*REQUIRED WORK*:
[1] In the post about the UTF-8 error, list every Java source file named in the stack trace lines that begin with "at".
[2] For each statement, say whether the post about the UTF-8 error agrees with it, and quote the words that decide it. (a) The route's error handler allows up to five redeliveries. (b) The exception reports an invalid UTF-8 middle byte 0x3c. (c) The route logs the message body before unmarshalling it.

*EXCERPT TO READ*:
%%

We have a route which calls a SOAP web service. The return message contains
UTF-8 encoded content. For some reason this results in the following
exception. I wonder what we're doing wrong?

2014-01-01 15:13:01,375 | INFO  | ler-ura_Worker-1 | JobRunShell                
     
| 216 - org.apache.servicemix.bundles.quartz - 1.8.6.1 | Job
DEFAULT.quartz-endpoint82 threw a JobExecutionException: 
org.quartz.JobExecutionException: java.io.IOException:
javax.xml.bind.UnmarshalException
 - with linked exception:
[com.ctc.wstx.exc.WstxIOException: Invalid UTF-8 middle byte 0x3c (at char
#408, byte #127)] [See nested exception: java.io.IOException:
javax.xml.bind.UnmarshalException
 - with linked exception:
[com.ctc.wstx.exc.WstxIOException: Invalid UTF-8 middle byte 0x3c (at char
#408, byte #127)]]
        at
org.apache.camel.component.quartz.QuartzEndpoint.onJobExecute(QuartzEndpoint.java:117)[218:org.apache.camel.camel-quartz:2.10.6]
        at
org.apache.camel.component.quartz.CamelJob.execute(CamelJob.java:61)[218:org.apache.camel.camel-quartz:2.10.6]
        at
org.quartz.core.JobRunShell.run(JobRunShell.java:223)[216:org.apache.servicemix.bundles.quartz:1.8.6.1]
        at
org.quartz.simpl.SimpleThreadPool$WorkerThread.run(SimpleThreadPool.java:549)[216:org.apache.servicemix.bundles.quartz:1.8.6.1]
Caused by: java.io.IOException: javax.xml.bind.UnmarshalException
 - with linked exception:
[com.ctc.wstx.exc.WstxIOException: Invalid UTF-8 middle byte 0x3c (at char
#408, byte #127)]
        at
org.apache.camel.converter.jaxb.JaxbDataFormat.unmarshal(JaxbDataFormat.java:153)[222:org.apache.camel.camel-jaxb:2.10.6]
        at
org.apache.camel.dataformat.soap.SoapJaxbDataFormat.unmarshal(SoapJaxbDataFormat.java:275)[241:org.apache.camel.camel-soap:2.10.6]
        at
org.apache.camel.processor.UnmarshalProcessor.process(UnmarshalProcessor.java:57)[100:org.apache.camel.camel-core:2.10.6]
        at
org.apache.camel.util.AsyncProcessorConverterHelper$ProcessorToAsyncProcessorBridge.process(AsyncProcessorConverterHelper.java:61)[100:org.apache.camel.camel-core:2.10.6]

The relevant parts of our route look like this:

FooRoutes.java:
        from("direct:foo1").routeId("foo1").
                errorHandler(defaultErrorHandler().
                    maximumRedeliveries(3).
                    redeliveryDelay(100).
                    retryAttemptedLogLevel(WARN)).
                to(uraService).
                log(INFO, "1: before unmarshal: ${body}").
                unmarshal(soapJaxbDataFormat).

%%

*DATA SECTION*:

%%

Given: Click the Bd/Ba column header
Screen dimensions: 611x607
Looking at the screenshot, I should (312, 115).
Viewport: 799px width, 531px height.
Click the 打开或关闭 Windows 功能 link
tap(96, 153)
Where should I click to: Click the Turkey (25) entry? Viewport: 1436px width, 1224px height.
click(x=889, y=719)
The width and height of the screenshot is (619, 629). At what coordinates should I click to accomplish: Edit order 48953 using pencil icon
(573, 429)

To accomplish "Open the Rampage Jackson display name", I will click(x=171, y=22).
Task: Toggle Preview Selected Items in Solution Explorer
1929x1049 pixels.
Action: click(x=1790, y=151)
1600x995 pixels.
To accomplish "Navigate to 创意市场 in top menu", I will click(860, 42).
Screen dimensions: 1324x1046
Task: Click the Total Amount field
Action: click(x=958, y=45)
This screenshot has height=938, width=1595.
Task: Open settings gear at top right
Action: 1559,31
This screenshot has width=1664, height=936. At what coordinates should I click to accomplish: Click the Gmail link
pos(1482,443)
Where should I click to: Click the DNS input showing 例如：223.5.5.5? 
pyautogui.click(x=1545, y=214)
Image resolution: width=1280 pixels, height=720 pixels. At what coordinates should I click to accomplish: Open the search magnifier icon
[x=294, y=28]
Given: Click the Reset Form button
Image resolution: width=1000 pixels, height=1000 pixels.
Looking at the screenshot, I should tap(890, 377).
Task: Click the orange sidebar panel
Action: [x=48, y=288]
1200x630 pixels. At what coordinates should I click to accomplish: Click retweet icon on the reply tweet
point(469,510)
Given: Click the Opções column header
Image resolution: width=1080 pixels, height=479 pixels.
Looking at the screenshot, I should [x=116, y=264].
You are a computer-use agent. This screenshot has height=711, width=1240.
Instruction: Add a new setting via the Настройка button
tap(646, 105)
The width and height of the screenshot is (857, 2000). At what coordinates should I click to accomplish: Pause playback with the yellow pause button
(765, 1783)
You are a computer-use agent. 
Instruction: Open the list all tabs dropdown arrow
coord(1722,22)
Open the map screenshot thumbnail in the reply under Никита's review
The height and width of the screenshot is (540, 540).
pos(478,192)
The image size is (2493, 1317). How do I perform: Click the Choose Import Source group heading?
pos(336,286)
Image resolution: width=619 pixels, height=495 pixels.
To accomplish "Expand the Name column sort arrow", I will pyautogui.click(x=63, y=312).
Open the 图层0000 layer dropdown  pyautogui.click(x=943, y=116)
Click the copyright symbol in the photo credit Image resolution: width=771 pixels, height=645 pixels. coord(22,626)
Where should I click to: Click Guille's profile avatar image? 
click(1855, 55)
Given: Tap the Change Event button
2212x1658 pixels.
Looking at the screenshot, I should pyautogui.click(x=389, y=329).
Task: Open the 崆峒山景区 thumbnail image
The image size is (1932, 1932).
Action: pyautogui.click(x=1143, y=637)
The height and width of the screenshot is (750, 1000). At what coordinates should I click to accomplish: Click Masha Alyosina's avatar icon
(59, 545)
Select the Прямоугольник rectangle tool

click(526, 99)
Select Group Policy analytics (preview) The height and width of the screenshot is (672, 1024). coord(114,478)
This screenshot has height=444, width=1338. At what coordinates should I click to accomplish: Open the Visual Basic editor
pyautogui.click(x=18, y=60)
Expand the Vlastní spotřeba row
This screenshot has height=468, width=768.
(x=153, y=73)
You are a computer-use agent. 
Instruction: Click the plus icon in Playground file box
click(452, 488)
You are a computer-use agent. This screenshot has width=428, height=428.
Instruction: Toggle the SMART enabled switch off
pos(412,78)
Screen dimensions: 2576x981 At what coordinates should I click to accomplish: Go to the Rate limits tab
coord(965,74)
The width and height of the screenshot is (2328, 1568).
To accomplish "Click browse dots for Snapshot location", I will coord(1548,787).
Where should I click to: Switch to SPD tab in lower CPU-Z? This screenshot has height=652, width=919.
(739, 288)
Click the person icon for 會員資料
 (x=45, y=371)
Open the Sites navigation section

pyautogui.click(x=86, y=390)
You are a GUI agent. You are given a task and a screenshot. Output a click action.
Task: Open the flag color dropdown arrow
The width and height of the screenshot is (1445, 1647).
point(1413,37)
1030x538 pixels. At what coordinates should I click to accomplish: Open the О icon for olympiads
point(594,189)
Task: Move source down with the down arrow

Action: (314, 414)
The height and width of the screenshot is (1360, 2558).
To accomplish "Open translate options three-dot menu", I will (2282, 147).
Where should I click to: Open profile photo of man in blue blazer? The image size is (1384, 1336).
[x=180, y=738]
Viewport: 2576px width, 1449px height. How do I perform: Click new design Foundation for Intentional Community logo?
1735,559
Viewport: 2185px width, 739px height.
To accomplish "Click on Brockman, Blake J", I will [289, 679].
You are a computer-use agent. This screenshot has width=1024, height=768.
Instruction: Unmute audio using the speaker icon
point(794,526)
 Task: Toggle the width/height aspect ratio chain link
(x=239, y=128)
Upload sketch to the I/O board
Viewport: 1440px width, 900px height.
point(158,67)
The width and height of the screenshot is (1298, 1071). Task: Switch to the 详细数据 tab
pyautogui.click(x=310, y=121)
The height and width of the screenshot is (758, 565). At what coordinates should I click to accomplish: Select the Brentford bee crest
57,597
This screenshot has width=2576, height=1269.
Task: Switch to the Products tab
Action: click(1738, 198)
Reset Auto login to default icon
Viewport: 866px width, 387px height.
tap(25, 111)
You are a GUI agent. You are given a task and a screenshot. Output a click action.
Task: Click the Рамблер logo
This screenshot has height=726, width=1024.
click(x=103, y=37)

%%

*LIST OF SOLUTIONS*:
[1]
QuartzEndpoint.java
CamelJob.java
JobRunShell.java
SimpleThreadPool.java
JaxbDataFormat.java
SoapJaxbDataFormat.java
UnmarshalProcessor.java
AsyncProcessorConverterHelper.java

[2]
(a) No: "maximumRedeliveries(3)"
(b) Yes: "Invalid UTF-8 middle byte 0x3c"
(c) Yes: "log(INFO, "1: before unmarshal: ${body}")"